**Given problem:** Retype the following records verbatim, beginning with the line that contains "Open notifications via the bell icon" and ending after the line that contains "pos(109,216)".

Items from a data source
■ ■ ■ ■
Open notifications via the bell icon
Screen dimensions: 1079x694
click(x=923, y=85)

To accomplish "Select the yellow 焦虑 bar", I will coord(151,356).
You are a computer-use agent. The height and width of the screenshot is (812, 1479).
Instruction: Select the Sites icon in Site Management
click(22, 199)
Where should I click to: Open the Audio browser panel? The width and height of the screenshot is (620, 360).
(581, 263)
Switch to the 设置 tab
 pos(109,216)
■ ■ ■ ■
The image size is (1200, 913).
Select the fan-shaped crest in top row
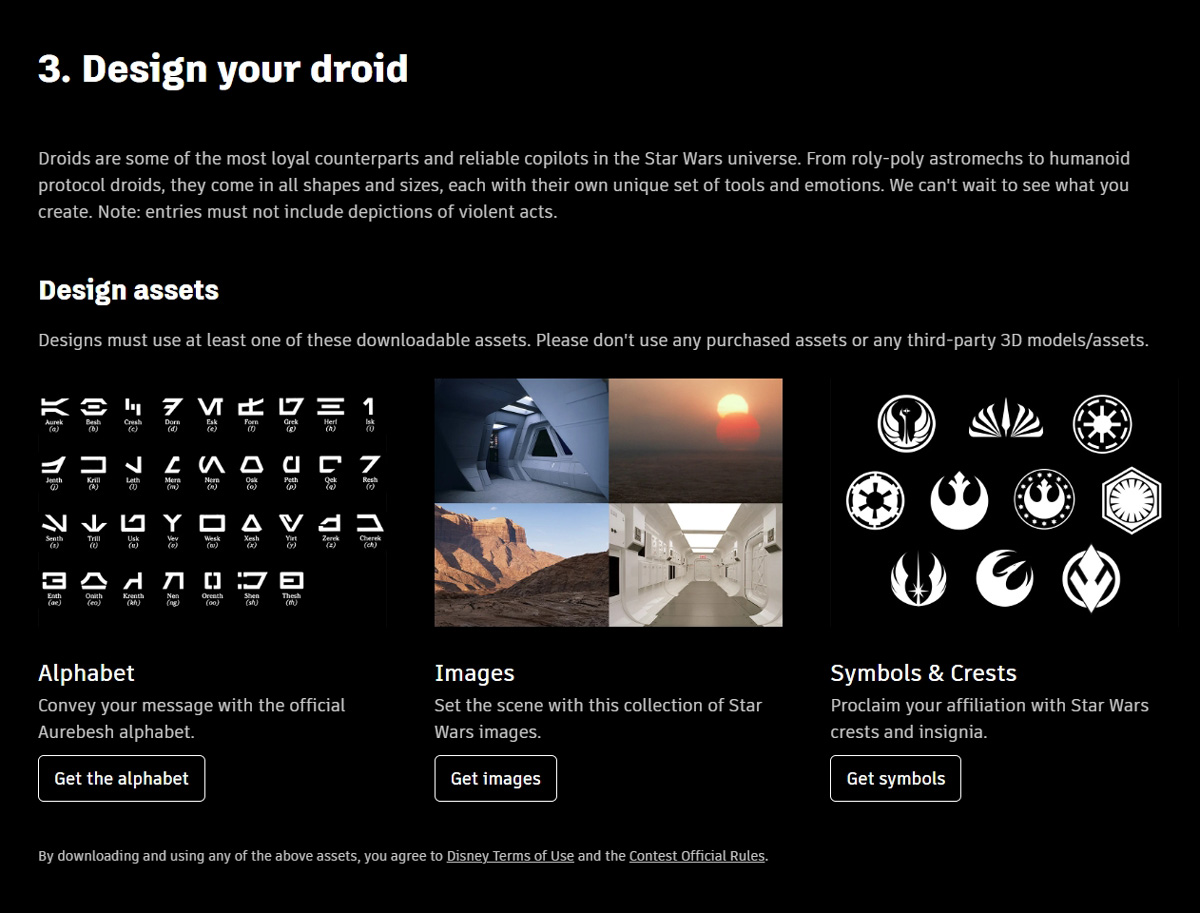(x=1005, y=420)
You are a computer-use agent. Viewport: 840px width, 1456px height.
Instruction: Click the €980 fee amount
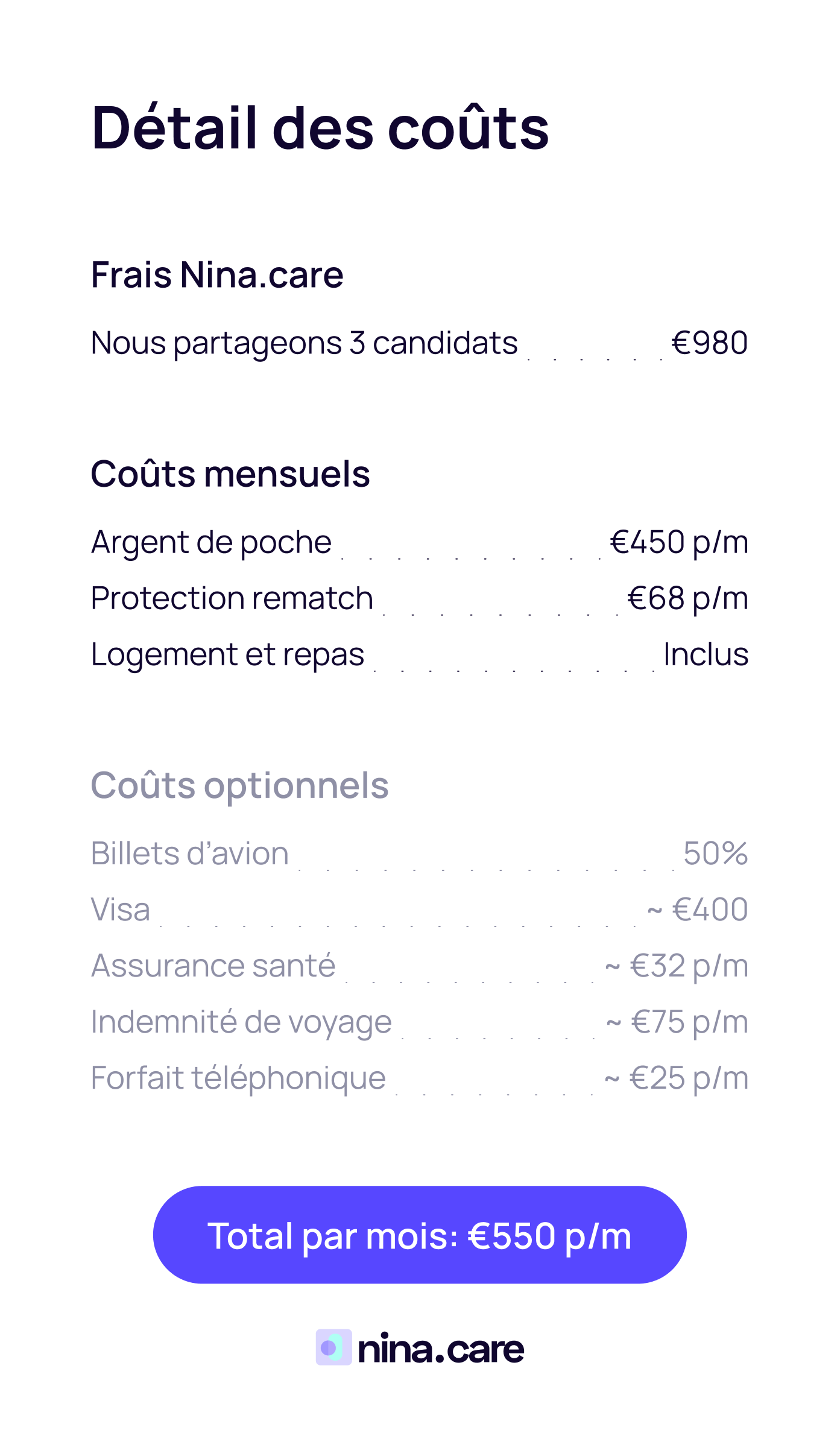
■ ■ ■ ■
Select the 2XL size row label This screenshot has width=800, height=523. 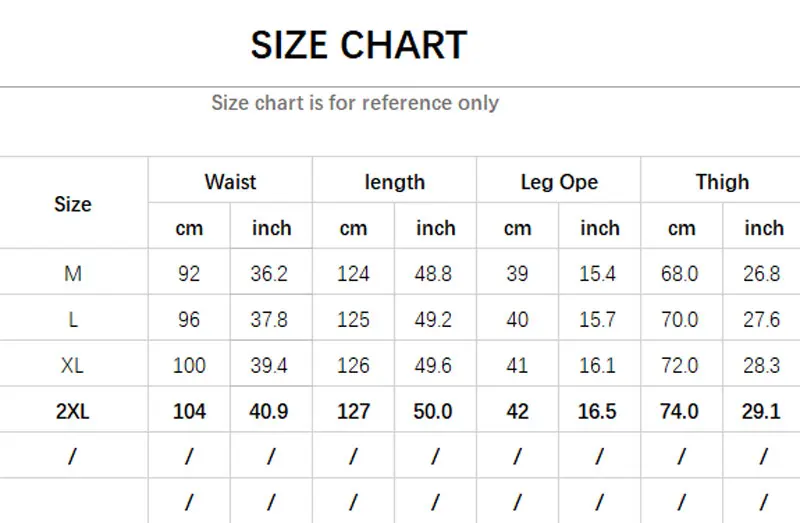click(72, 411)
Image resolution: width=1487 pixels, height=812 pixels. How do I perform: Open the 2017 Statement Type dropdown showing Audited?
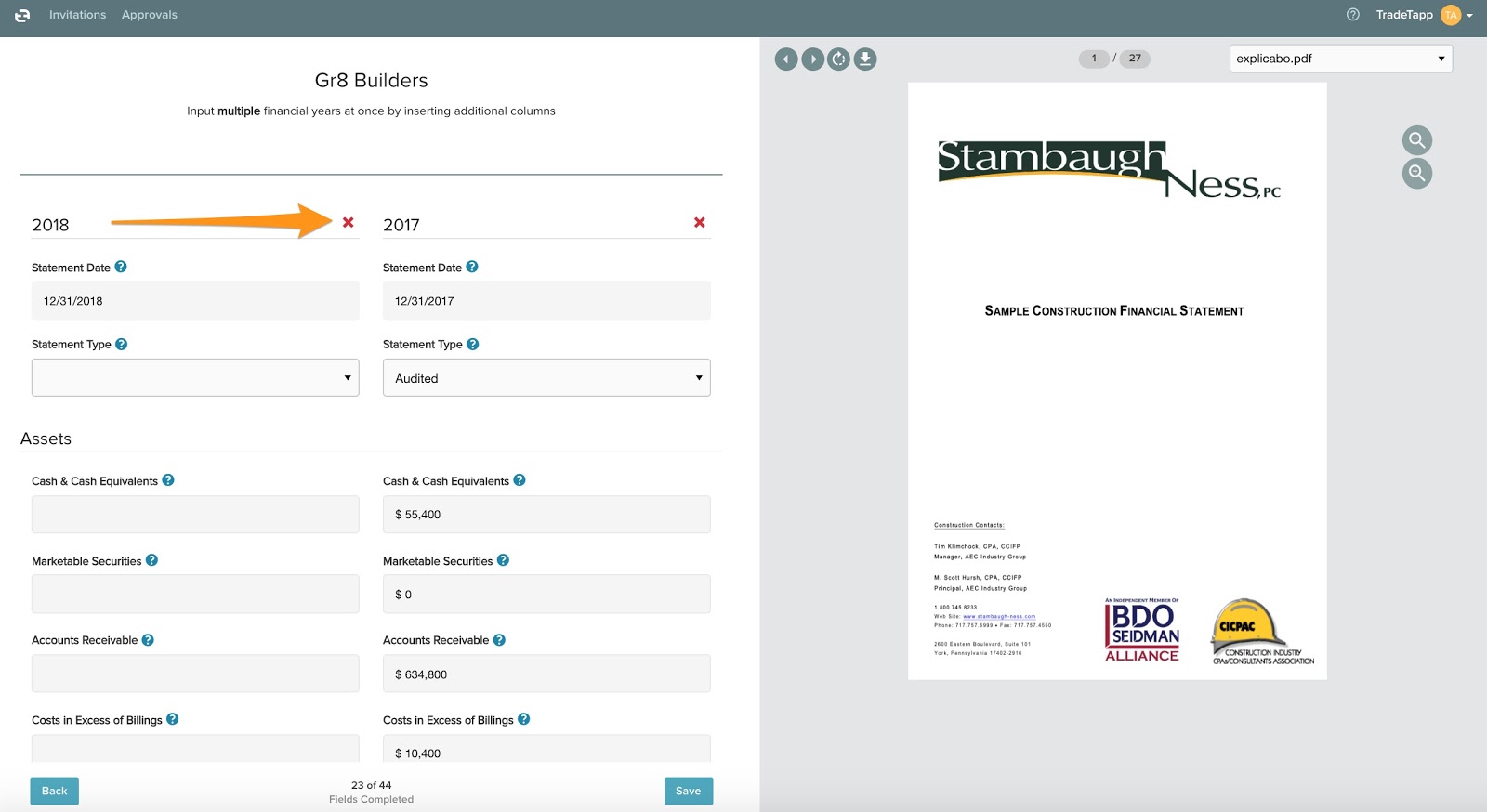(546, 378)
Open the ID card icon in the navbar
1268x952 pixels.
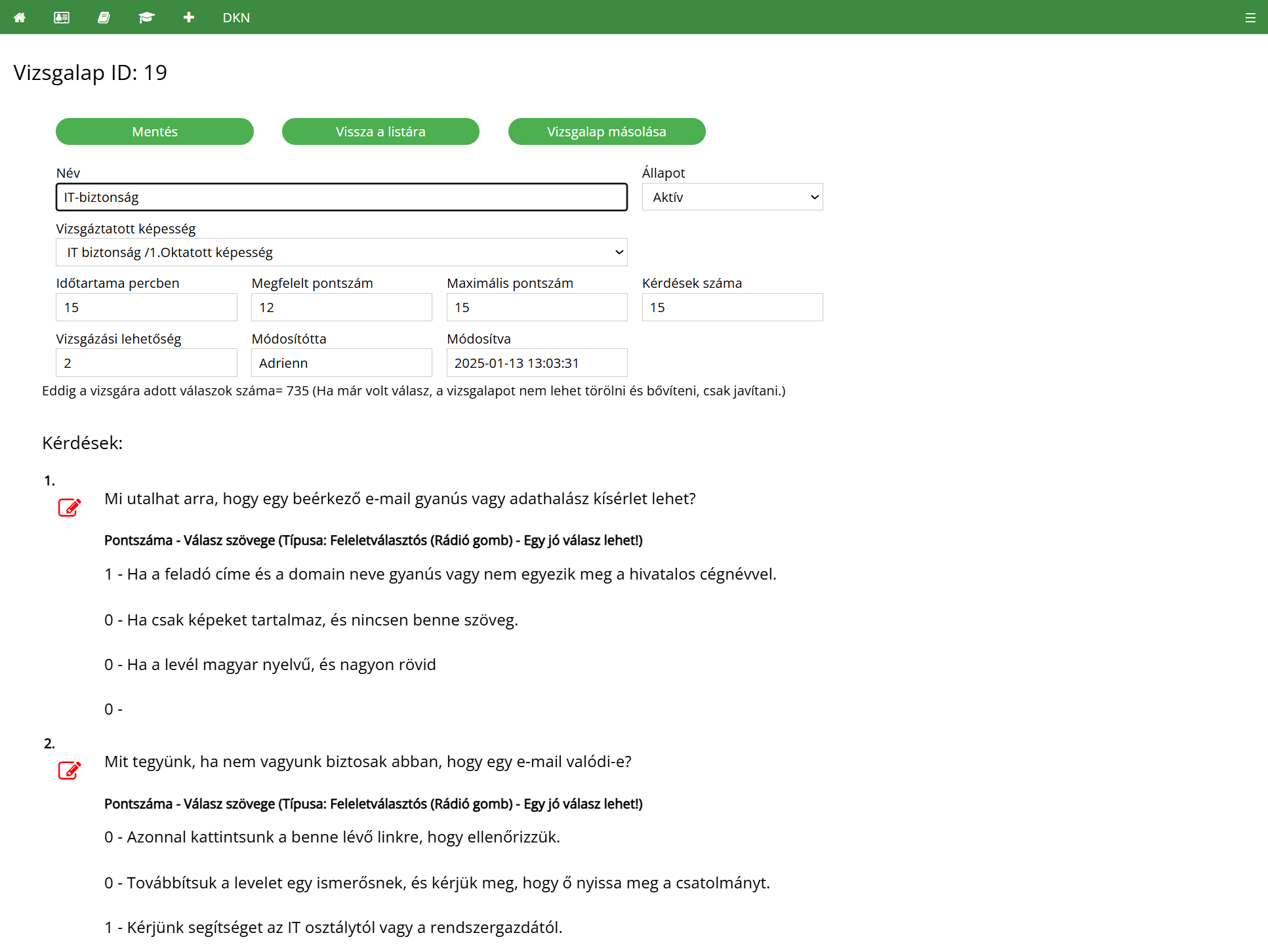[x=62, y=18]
■ ■ ■ ■
**Result of the task:**
Open notifications via the bell icon
Screen dimensions: 1079x694
click(x=923, y=85)

To accomplish "Select the yellow 焦虑 bar", I will coord(151,356).
You are a computer-use agent. The height and width of the screenshot is (812, 1479).
Instruction: Select the Sites icon in Site Management
click(22, 199)
Where should I click to: Open the Audio browser panel? The width and height of the screenshot is (620, 360).
(581, 263)
Switch to the 设置 tab
 pos(109,216)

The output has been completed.